`charconv` Design Notes

The Abseil charconv library provides C++11-compatible version of the C++17 <charconv> library header, adding light-weight parsers and formatters for arithmetic types. In specific, this library contains a C++11-compatible version of std::from_chars to convert from a string to an arithmetic type (in this case a double). This design note describes the algorithm used for that conversion and design decisions made in its implementation.

`from_chars` Overview

The absl::from_chars() algorithm will convert any decimal floating-point string to the exact representable double that is nearest to the value of the input string. (In the case of ties, we round to the representation whose mantissa is even.)

To make an initial guess in the absl::from_chars decimal-to-binary conversion, we do hand-rolled floating point math using a uint128 to store our mantissa.

To determine whether this initial guess is guaranteed to be the correctly rounded value, or instead if we must resort to high-precision integer math to make this determination, we establish lower bounds on the number of bits of accuracy we will get out of our multiplication.

Hand-rolled Floating Point

We represent our hand-rolled float values as the product of an integer (the mantissa) and a power of two. (We do not store a radix point). These values are calculated according to the constraints noted below.

Mantissas

The algorithm always reads the mantissa as an integer, doing a decimal-point adjustment if necessary. (For example, 1.25e-1 is calculated as 125e-3.)
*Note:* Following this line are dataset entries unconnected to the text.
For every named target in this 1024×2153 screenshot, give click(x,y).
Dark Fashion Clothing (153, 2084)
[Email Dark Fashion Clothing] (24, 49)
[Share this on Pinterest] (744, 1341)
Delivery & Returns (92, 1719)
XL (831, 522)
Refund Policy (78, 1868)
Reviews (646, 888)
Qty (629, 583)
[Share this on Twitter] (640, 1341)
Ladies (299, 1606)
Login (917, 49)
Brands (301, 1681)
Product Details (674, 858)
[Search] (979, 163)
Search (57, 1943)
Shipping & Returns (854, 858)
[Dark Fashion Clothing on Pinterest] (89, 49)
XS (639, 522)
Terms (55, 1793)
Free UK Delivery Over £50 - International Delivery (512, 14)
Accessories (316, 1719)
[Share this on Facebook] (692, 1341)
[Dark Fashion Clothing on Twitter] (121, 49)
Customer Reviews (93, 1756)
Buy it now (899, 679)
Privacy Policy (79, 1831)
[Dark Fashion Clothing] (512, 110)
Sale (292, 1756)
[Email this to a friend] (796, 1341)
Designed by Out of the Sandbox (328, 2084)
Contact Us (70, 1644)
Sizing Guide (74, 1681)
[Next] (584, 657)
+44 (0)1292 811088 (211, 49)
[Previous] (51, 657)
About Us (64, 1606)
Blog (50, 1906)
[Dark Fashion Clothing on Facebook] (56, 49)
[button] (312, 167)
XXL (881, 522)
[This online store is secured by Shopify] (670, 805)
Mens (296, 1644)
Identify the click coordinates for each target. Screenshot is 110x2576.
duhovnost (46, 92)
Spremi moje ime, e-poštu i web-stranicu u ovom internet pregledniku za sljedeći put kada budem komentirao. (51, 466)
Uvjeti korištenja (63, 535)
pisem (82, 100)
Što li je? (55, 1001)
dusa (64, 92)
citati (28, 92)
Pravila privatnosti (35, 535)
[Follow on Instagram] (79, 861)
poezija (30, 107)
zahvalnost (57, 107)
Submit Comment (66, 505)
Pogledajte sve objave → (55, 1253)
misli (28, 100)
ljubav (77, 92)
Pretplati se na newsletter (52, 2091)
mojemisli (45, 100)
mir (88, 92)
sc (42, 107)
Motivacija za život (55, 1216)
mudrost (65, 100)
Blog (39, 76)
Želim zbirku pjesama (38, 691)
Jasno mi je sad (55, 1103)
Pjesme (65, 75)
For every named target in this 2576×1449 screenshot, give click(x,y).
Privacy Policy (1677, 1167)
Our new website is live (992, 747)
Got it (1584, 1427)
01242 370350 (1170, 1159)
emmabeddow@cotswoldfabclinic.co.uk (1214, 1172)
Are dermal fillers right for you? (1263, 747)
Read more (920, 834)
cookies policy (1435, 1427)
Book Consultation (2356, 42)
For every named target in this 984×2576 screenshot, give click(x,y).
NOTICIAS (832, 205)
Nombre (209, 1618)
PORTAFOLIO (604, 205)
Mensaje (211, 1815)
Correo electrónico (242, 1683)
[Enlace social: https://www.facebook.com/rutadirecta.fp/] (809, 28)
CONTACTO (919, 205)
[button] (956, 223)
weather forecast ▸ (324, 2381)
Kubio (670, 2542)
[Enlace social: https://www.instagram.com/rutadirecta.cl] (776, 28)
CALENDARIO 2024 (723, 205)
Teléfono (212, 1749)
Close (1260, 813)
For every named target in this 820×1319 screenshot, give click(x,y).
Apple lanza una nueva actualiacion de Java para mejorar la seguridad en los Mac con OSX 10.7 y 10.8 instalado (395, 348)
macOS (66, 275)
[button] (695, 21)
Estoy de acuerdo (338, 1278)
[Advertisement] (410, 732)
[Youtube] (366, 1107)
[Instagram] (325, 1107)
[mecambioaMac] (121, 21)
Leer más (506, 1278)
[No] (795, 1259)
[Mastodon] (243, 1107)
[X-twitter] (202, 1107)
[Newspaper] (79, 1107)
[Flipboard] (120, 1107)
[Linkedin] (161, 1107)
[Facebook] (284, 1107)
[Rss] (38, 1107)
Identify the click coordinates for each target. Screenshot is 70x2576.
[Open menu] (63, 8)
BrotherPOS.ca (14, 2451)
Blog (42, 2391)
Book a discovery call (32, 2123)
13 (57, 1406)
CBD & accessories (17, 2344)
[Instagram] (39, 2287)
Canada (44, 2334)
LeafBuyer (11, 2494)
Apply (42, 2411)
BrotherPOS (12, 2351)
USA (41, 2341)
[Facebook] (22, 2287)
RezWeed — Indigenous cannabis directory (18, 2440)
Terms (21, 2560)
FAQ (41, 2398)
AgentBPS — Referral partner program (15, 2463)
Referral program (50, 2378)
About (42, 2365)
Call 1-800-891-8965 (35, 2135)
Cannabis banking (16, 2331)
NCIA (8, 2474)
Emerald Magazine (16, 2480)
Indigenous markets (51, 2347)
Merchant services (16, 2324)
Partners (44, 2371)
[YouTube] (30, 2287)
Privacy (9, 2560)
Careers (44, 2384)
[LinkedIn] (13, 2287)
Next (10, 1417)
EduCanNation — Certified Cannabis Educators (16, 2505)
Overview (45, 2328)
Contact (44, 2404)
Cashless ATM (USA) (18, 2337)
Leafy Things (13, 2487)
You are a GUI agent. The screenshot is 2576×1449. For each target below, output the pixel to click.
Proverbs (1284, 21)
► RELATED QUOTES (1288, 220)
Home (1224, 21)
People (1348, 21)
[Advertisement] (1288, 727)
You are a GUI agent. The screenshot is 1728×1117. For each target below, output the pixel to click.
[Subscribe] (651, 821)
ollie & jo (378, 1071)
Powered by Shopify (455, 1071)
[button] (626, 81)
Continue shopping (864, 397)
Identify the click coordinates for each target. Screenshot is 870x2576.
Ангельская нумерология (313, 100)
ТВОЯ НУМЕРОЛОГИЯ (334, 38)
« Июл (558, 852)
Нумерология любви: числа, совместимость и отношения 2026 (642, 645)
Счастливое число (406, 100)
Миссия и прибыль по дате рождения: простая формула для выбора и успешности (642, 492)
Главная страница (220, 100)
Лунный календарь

We will read up to 19 significant digits of mantissa from the input. Significant digits beyond this point are dropped, in which case the integral mantissa we use in calculations is a truncated representation of the true value. The relationship in this case is:

DM_true = DM_trunc + DM_error (DM is intended as an abbreviation for “decimal mantissa”).

Where DM_trunc is an integer in the range [10**18, 10**19), and DM_error is a real number in the range (0.0, 1.0).

Powers of Ten

The algorithm relies on a lookup table of powers of ten, stored in our internal floating-point representation. For each power of ten in the range of our calculation, we have a precalculated mantissa and exponent, such that 10**N is approximately EM[N] * 2**EE[N]. EM is chosen to be a lower bound guess. The exact bounds are: (EM and EE are intended as abbreviations for “exponent mantissa” and “exponent exponent”.)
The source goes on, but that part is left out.